2. 1. The image display device according to 1, wherein the optical film is a polyimide film containing at least 10 mol% of the repeating unit represented by the formula [2].
(In the formula, n represents the same meaning as described above.)
3. A flexible transparent organic electroluminescence device comprising a substrate made of a polyimide film containing at least 10 mol% of a repeating unit represented by the formula [1],
Wherein R ¹ , R ² and R ³ are each independently a hydrogen atom, a halogen atom, an alkyl group having 1 to 10 carbon atoms, an alkenyl group having 2 to 5 carbon atoms, or an alkoxyl group having 1 to 5 carbon atoms. Represents a cycloalkyl group having 3 to 7 carbon atoms, a nitrile group, or a carboxyl group, and n represents an integer.)
4). A substrate made of a polyimide film containing at least 10 mol% or more of the repeating unit represented by the formula [1], and an anode, a hole injection layer, a hole transport layer, and an organic material laminated on the substrate in the following order. 3 flexible transparent organic electroluminescence devices comprising a light emitting layer, an electron injection layer and a cathode;
(Wherein R ¹ , R ² , R ³ and n represent the same meaning as described above.)
5. 3 or 4 flexible transparent organic electroluminescent elements, wherein the substrate is made of a polyimide film containing at least 10 mol% of a repeating unit represented by the formula [2]
(In the formula, n represents the same meaning as described above.)
I will provide a.

  According to the present invention, it is possible to provide an image display device and an organic electroluminescence element having a flexible polyimide film with high light transmittance, high heat resistance, high toughness and low water absorption.

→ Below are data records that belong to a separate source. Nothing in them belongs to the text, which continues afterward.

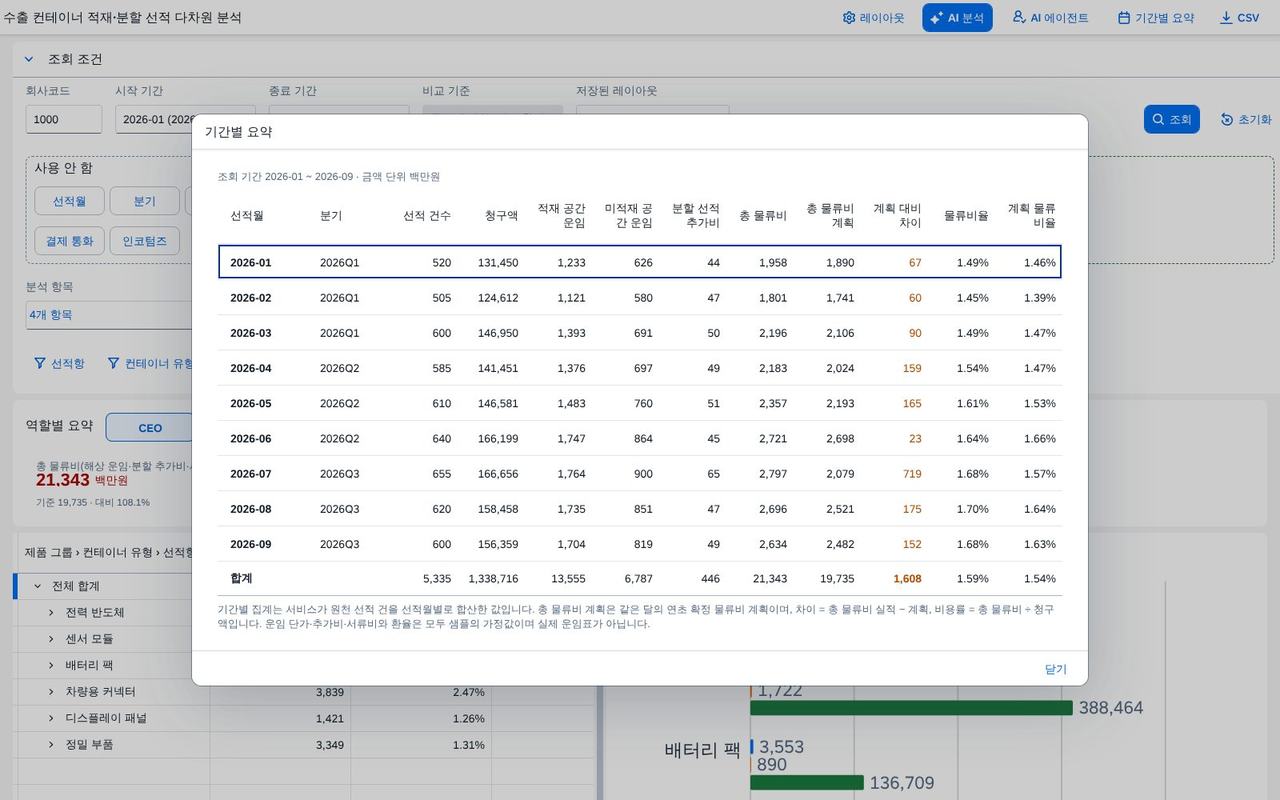Collapse the 전체 합계 tree row
Image resolution: width=1280 pixels, height=800 pixels.
point(38,586)
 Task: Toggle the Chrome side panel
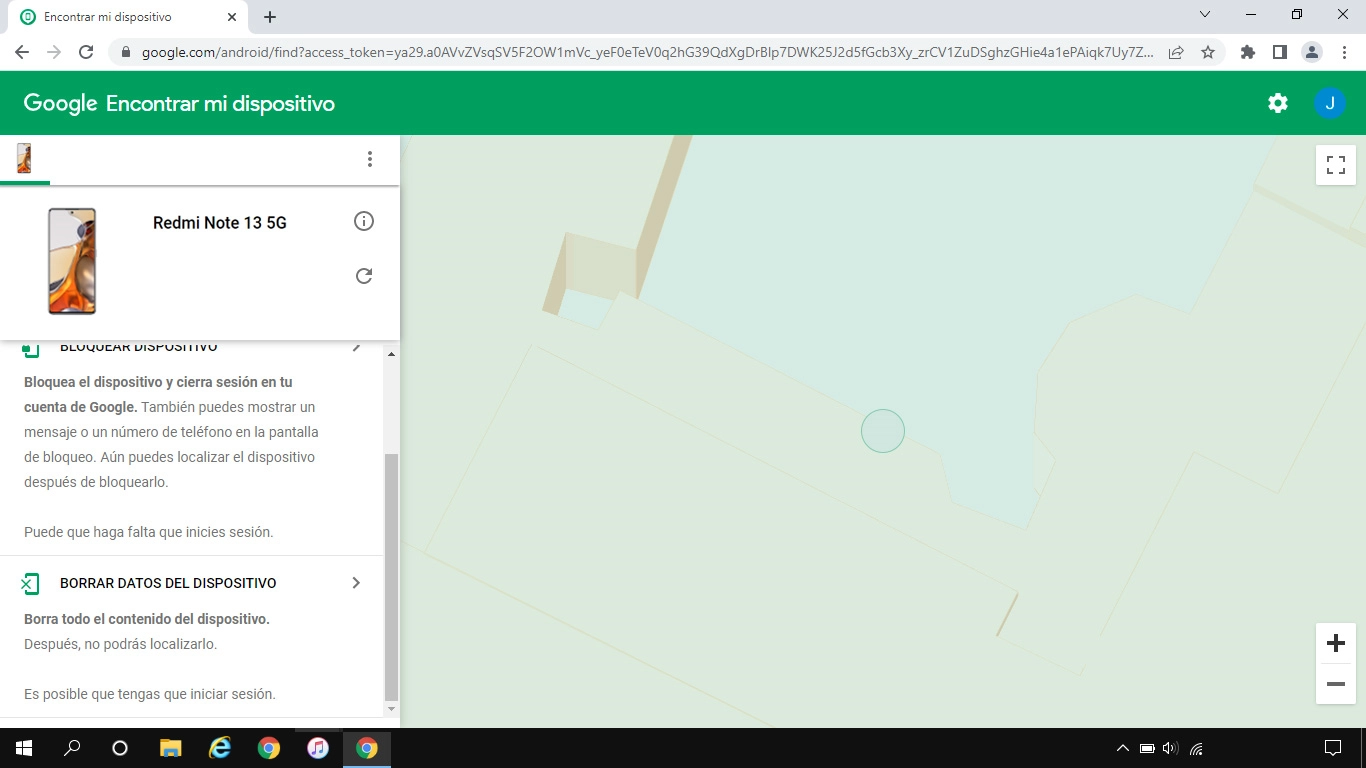point(1279,52)

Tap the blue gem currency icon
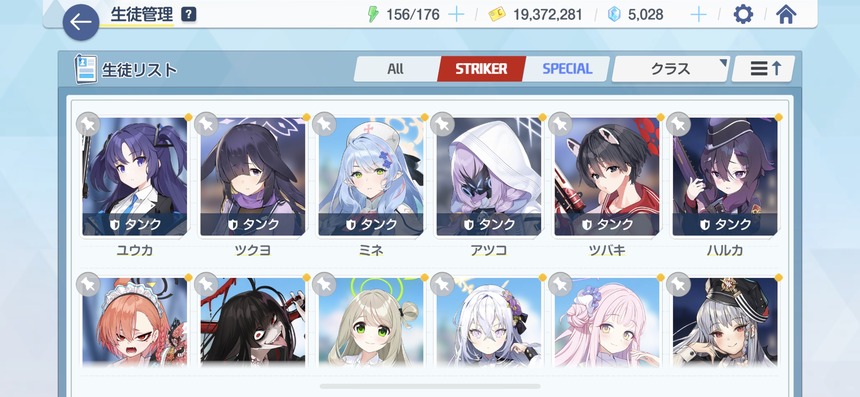tap(614, 15)
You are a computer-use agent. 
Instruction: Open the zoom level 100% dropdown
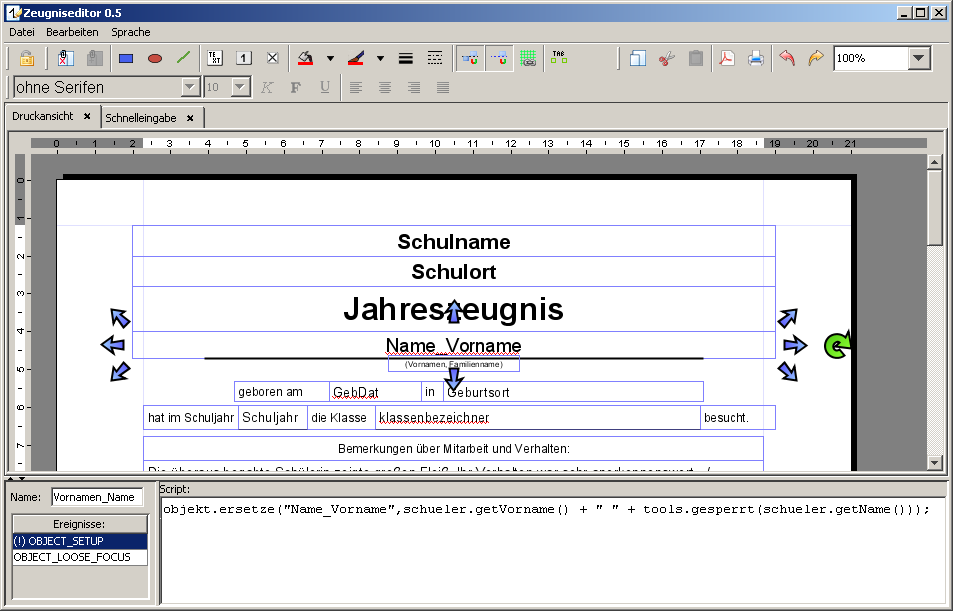tap(919, 58)
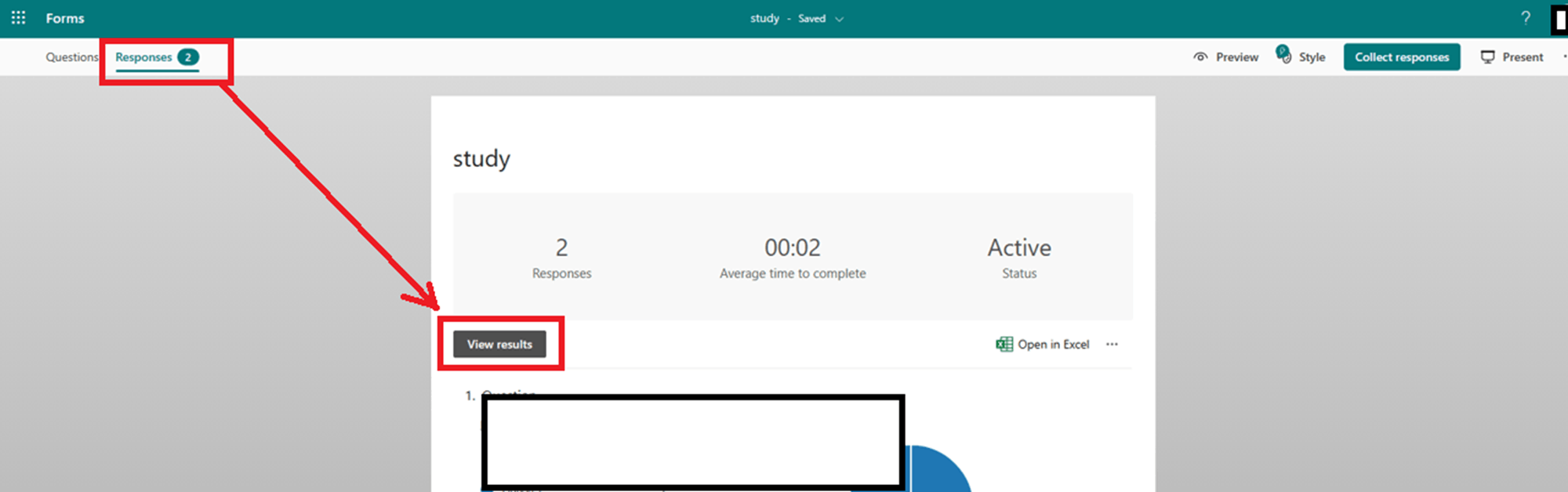This screenshot has height=492, width=1568.
Task: Click the study form name in header
Action: tap(764, 18)
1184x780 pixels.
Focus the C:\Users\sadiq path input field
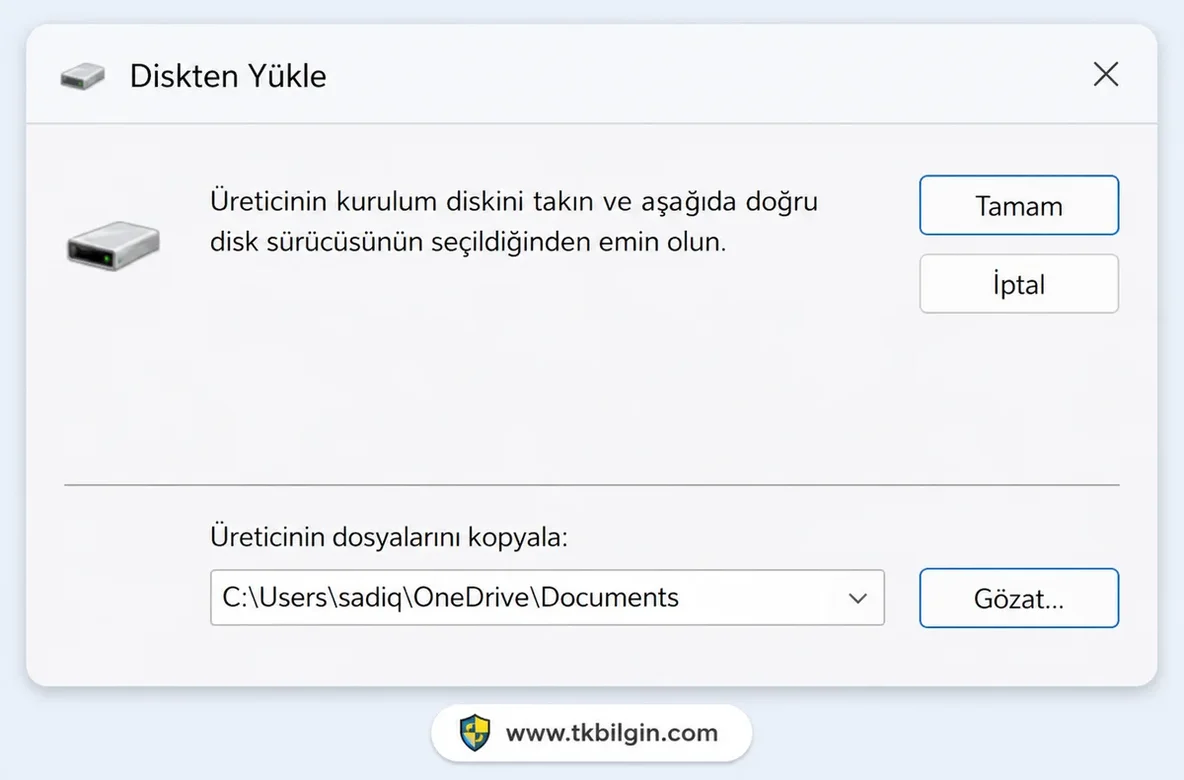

Hereinafter, the present invention will be described in more detail.
In the above formula [1], examples of the halogen atom include a fluorine atom, a chlorine atom, a bromine atom, and an iodine atom.
The alkyl group having 1 to 10 carbon atoms may be linear or branched, and specific examples thereof include methyl, ethyl, n-propyl, i-propyl, n-butyl, i-butyl, s-butyl, t -Butyl, n-pentyl, i-amyl, t-amyl, neo-pentyl, n-hexyl, heptyl, octyl, nonyl, decyl group and the like can be mentioned.

Examples of the alkenyl group having 2 to 5 carbon atoms include vinyl, propenyl, butenyl and pentenyl groups.
Examples of the alkoxyl group having 1 to 5 carbon atoms include methoxy, ethoxy, n-propoxy, i-propoxy, n-butoxy, s-butoxy, t-butoxy, and n-pentoxy group.
Examples of the cycloalkyl group having 3 to 7 carbon atoms include cyclopropyl, cyclobutyl, cyclopentyl, cyclohexyl, and cycloheptyl groups.
In the above, n represents normal, i represents iso, s represents secondary, and t represents tertiary.

In the present invention, the number average molecular weight of the polyimide is preferably at least 5000, more preferably 6000 to 100,000, considering the flexibility of the film.
For this reason, n in the above formulas [1] and [2] is preferably an integer having a polyimide number average molecular weight of 5000 or more. Specifically, 8 to 180 is preferable, and 10 to 100 is particularly preferable.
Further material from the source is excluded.